Ms Husar will not contest her western Sydney seat at the next election after damaging leaks from an internal NSW party investigation revealed she faced claims of workplace bullying, inappropriate expenses and other allegations.
Mr Turnbull reportedly spoke on Thursday to Special Minister of State Mathias Cormann about holding an investigation.
The Prime Minister told the media he found it unbelievable that Labor leader Bill Shorten did not know about the scandal.
“The allegations are of bullying and harassment. It’s unlikely this wasn’t brought to his attention. His story is not believable, so I think he needs to really come clean on this,” Mr Turnbull told News Corp.
“For somebody who has always claimed to be such a protector of workers’ rights, what steps did he take to investigate the complaints and set out to protect the workers who have been employed in Emma Husar’s office?”
The Prime Minister’s office refused The New Daily‘s request for further information on any potential investigation.
Mr Shorten maintains neither he nor his staff knew anything of an internal investigation into the claims until journalists contacted his office for comment.
Lawyer John Whelan’s report is due to be handed to NSW Labor by Friday after he finished investigating complaints made by 22 of Ms Husar’s former staff.
The allegations include that she bullied and sexually harassed her electorate office employees and diverted Labor funds into her personal bank account.
After announcing she would quit, Ms Husar reiterated that she “absolutely” rejected the “malicious allegations” against her.
“I kept quiet in the face of vicious and baseless smears and sensational clickbait headlines with no basis in fact,” she said in a statement.
“This vendetta lead to threats to my personal safety, the trolling of my children online and media parked outside my house around the clock.

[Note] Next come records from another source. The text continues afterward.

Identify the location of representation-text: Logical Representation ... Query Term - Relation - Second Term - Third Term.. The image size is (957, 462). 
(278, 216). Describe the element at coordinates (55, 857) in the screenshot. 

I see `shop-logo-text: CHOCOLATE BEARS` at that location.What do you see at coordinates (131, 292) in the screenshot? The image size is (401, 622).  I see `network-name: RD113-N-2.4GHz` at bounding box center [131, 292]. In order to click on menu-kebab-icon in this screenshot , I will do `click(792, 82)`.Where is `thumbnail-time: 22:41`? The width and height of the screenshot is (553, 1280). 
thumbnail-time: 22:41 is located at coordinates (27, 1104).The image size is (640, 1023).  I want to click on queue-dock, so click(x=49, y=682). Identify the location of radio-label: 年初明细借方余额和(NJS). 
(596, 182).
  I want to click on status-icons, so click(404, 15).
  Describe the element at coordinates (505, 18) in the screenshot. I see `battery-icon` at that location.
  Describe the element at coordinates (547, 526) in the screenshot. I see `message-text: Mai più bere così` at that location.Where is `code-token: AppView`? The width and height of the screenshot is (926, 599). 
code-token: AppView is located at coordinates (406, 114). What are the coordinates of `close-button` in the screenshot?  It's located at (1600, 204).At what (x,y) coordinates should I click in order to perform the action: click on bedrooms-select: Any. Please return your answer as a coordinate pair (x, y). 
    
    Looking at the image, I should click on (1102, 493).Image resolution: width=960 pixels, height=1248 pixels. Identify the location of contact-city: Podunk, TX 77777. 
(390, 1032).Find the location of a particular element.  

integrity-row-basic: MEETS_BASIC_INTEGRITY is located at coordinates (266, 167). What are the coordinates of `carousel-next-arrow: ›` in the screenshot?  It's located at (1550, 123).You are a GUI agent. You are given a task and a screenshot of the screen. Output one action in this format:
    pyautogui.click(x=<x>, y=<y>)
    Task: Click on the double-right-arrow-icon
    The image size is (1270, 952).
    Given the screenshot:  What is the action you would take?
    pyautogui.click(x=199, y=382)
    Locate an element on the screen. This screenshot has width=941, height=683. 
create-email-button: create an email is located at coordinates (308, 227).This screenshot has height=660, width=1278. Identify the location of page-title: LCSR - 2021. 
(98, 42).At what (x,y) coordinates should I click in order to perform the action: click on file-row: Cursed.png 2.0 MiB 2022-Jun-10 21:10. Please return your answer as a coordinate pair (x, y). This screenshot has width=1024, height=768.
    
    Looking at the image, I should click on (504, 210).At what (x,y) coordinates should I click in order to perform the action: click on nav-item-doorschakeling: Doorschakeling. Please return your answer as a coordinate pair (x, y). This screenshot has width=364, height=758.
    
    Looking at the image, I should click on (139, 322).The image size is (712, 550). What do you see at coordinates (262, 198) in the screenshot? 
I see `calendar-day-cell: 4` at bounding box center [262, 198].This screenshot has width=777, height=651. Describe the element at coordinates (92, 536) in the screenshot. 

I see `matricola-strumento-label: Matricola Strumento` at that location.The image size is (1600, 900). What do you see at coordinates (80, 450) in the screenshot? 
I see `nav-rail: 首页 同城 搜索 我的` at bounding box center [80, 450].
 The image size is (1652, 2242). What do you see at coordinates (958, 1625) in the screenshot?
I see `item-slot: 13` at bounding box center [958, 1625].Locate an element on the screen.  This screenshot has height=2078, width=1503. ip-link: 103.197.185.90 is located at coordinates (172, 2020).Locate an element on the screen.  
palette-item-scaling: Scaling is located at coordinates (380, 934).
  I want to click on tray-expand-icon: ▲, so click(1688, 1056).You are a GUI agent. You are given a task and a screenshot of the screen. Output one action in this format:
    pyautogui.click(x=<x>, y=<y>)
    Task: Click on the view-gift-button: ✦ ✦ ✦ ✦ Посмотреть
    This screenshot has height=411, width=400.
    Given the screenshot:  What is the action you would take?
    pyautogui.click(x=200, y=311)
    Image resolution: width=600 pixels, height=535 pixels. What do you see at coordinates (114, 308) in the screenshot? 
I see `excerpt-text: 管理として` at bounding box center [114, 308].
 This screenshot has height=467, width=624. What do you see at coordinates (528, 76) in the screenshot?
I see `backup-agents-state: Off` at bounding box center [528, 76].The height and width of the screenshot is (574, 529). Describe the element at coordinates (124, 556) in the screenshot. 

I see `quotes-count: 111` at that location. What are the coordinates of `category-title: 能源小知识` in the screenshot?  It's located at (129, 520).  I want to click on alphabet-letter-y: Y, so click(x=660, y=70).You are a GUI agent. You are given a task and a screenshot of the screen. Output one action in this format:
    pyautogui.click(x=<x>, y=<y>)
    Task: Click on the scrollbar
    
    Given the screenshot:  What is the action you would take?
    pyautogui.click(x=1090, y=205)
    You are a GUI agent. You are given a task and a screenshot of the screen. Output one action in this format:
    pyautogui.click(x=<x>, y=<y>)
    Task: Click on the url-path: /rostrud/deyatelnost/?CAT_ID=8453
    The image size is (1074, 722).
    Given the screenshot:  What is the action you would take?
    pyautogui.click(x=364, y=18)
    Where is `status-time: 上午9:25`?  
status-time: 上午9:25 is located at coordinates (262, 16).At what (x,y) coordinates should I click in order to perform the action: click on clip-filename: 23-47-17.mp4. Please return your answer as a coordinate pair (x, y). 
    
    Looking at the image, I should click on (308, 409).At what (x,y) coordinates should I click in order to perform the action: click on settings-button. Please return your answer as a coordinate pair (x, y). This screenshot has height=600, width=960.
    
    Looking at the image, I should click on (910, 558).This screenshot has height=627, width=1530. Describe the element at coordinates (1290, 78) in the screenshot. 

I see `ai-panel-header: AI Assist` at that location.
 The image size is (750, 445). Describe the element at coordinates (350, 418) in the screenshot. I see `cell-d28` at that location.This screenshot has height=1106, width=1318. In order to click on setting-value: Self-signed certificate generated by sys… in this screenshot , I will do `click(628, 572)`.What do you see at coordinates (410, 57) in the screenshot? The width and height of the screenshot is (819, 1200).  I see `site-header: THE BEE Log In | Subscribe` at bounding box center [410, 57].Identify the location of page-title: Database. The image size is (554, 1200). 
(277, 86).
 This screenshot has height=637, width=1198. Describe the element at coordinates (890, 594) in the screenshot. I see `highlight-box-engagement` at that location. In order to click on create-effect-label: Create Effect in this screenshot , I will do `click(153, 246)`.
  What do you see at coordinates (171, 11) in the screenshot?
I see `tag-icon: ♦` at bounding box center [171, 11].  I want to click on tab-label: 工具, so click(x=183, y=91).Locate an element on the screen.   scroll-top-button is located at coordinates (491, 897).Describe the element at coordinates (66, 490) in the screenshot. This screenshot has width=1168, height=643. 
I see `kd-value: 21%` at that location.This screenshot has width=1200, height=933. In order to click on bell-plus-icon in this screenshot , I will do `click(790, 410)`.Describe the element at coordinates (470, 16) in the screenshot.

It has been terrifying for my kids and utterly traumatic for me.”
Ms Husar swore to “fight to clear my name from the unbelievable mud that’s been thrown at it”.
She said she “threw up” over an allegation she exposed herself to Labor frontbencher Jason Clare while he played with his young child in his office.
Ms Husar and Mr Clare say the incident never happened.
Labor frontbencher Anthony Albanese said Ms Husar had decided on her own that she would leave Parliament.
“It’s now time for the endless media speculation to be put to bed and for people to move on from this issue,” he told the ABC on Wednesday.
Ms Husar’s western Sydney seat of Lindsay, held with a margin of just 1.1 per cent, will be hotly contested between Labor and the Liberals at the election due by May 2019.